§ **PROBLEM DETAILS**
Search the records below for the word "Lukon" and show every line where it occurs.

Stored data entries
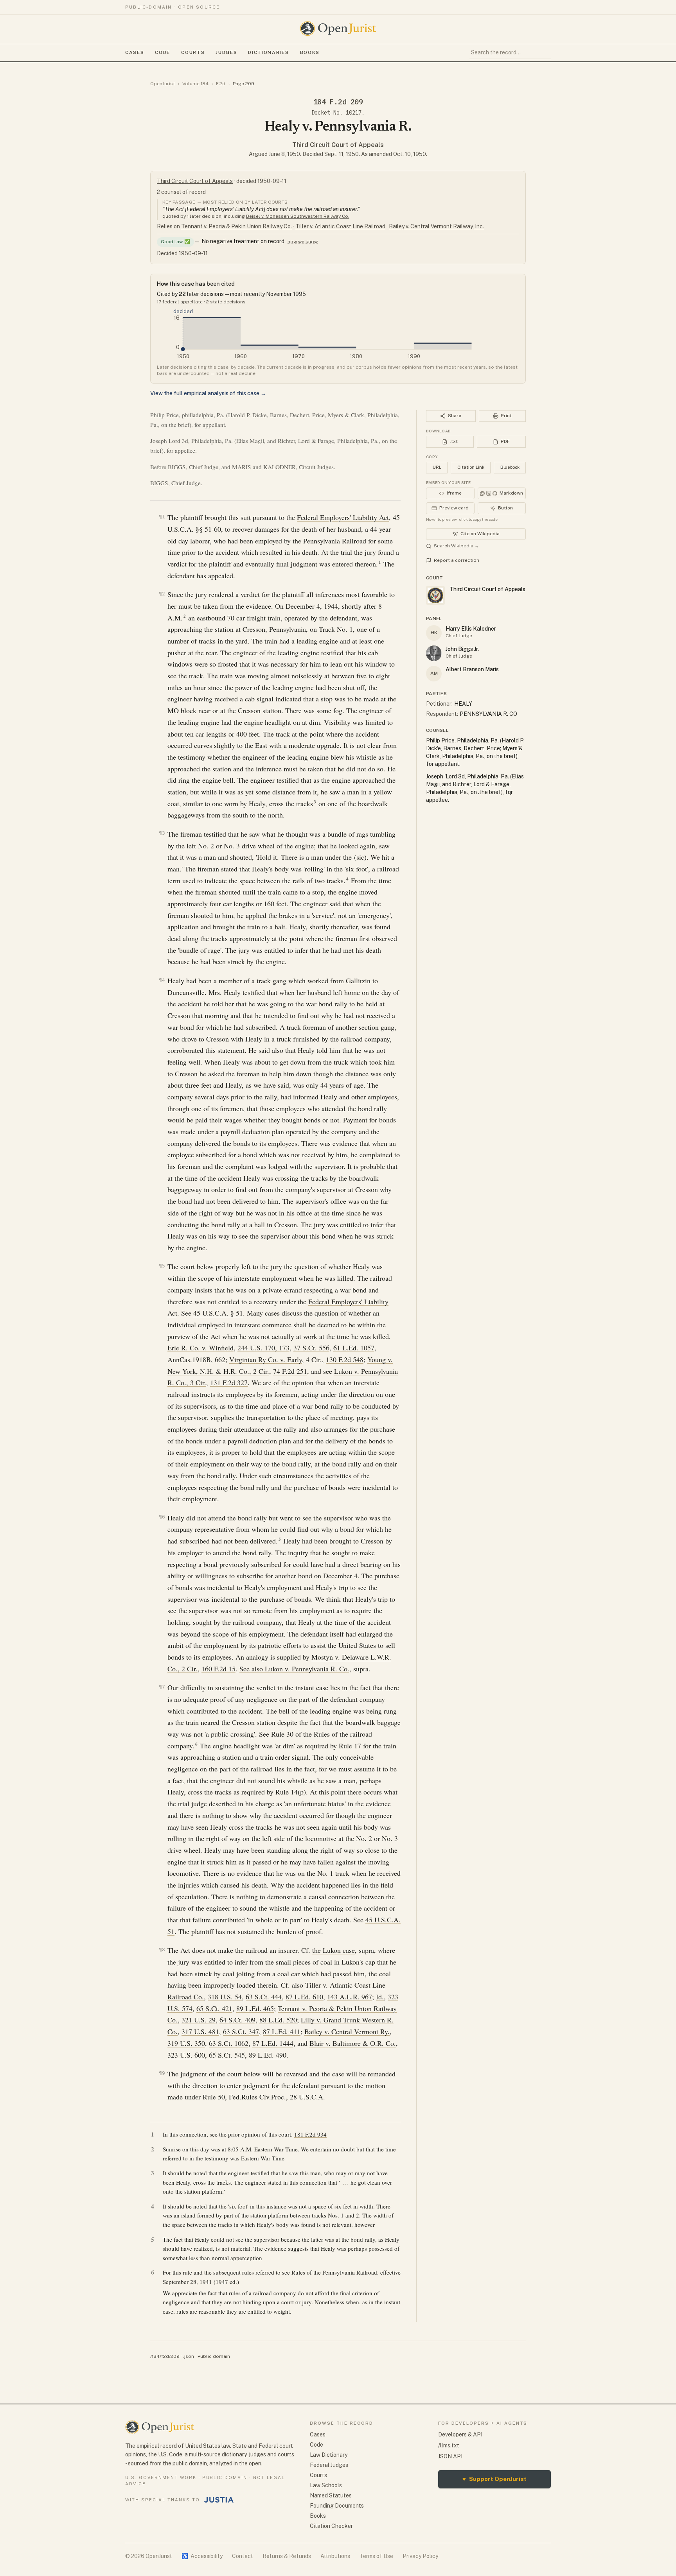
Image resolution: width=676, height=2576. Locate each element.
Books (310, 52)
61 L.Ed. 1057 (353, 1347)
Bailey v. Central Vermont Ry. (347, 2031)
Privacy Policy (420, 2556)
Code (162, 52)
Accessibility (202, 2556)
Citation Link (470, 467)
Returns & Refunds (286, 2556)
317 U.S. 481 (200, 2031)
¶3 (162, 833)
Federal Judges (329, 2465)
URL (437, 467)
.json (188, 2356)
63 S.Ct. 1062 (228, 2043)
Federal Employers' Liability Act (343, 517)
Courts (193, 52)
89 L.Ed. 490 (267, 2055)
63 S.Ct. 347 (241, 2031)
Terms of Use (376, 2556)
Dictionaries (268, 52)
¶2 (162, 594)
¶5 (162, 1266)
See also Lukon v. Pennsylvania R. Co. (294, 1668)
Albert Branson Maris (472, 669)
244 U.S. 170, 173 (263, 1347)
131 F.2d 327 (229, 1382)
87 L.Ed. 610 (304, 1996)
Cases (134, 52)
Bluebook (510, 467)
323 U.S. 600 (186, 2055)
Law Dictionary (328, 2455)
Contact (242, 2556)
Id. (380, 1996)
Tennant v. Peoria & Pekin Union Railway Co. (236, 226)
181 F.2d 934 (310, 2134)
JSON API (450, 2456)
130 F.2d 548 (344, 1359)
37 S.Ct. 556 (311, 1347)
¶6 (162, 1517)
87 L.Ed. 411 (281, 2031)
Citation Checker (331, 2526)
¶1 (162, 517)
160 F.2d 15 (218, 1668)
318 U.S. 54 (225, 1996)
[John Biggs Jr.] (434, 653)
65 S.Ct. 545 (227, 2055)
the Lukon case (333, 1950)
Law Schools (326, 2485)
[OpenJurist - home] (338, 28)
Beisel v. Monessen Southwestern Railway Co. (297, 216)
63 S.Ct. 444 (264, 1996)
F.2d (220, 83)
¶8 (162, 1949)
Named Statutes (331, 2495)
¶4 (162, 980)
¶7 (162, 1687)
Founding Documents (337, 2506)
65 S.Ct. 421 (214, 2008)
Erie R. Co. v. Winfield (200, 1347)
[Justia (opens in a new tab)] (219, 2500)
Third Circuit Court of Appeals (338, 145)
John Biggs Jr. (462, 649)
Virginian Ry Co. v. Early (265, 1359)
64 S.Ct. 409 (237, 2019)
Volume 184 (195, 83)
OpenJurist (162, 83)
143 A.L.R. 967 (349, 1996)
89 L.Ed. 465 (255, 2008)
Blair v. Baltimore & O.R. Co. (352, 2043)
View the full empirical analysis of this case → (208, 393)
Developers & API (460, 2434)
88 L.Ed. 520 (278, 2019)
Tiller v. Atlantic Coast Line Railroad (340, 226)
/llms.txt (448, 2445)
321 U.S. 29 (199, 2019)
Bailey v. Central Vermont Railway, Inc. (436, 226)
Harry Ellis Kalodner (471, 629)
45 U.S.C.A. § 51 (218, 1313)
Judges (226, 52)
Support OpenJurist (494, 2479)
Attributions (335, 2556)
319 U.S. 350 (186, 2043)
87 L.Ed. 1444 (272, 2043)
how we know (303, 241)
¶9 (162, 2073)
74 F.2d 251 (290, 1371)
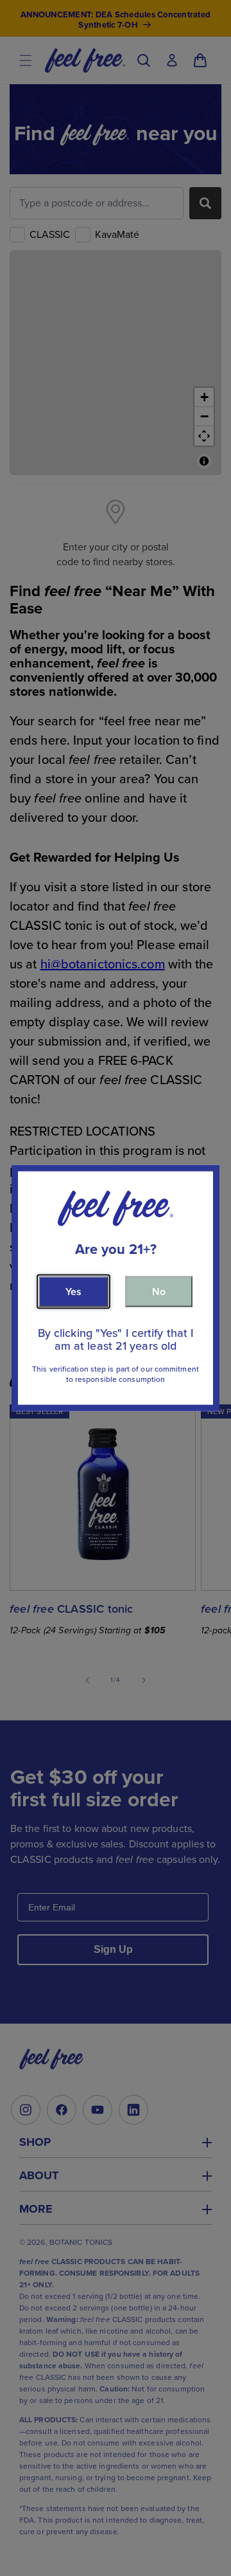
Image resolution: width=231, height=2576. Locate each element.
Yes (73, 1290)
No (159, 1290)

§ **ANSWER AREA**
See also Lukon v. Pennsylvania R. Co. (294, 1668)
the Lukon case (333, 1950)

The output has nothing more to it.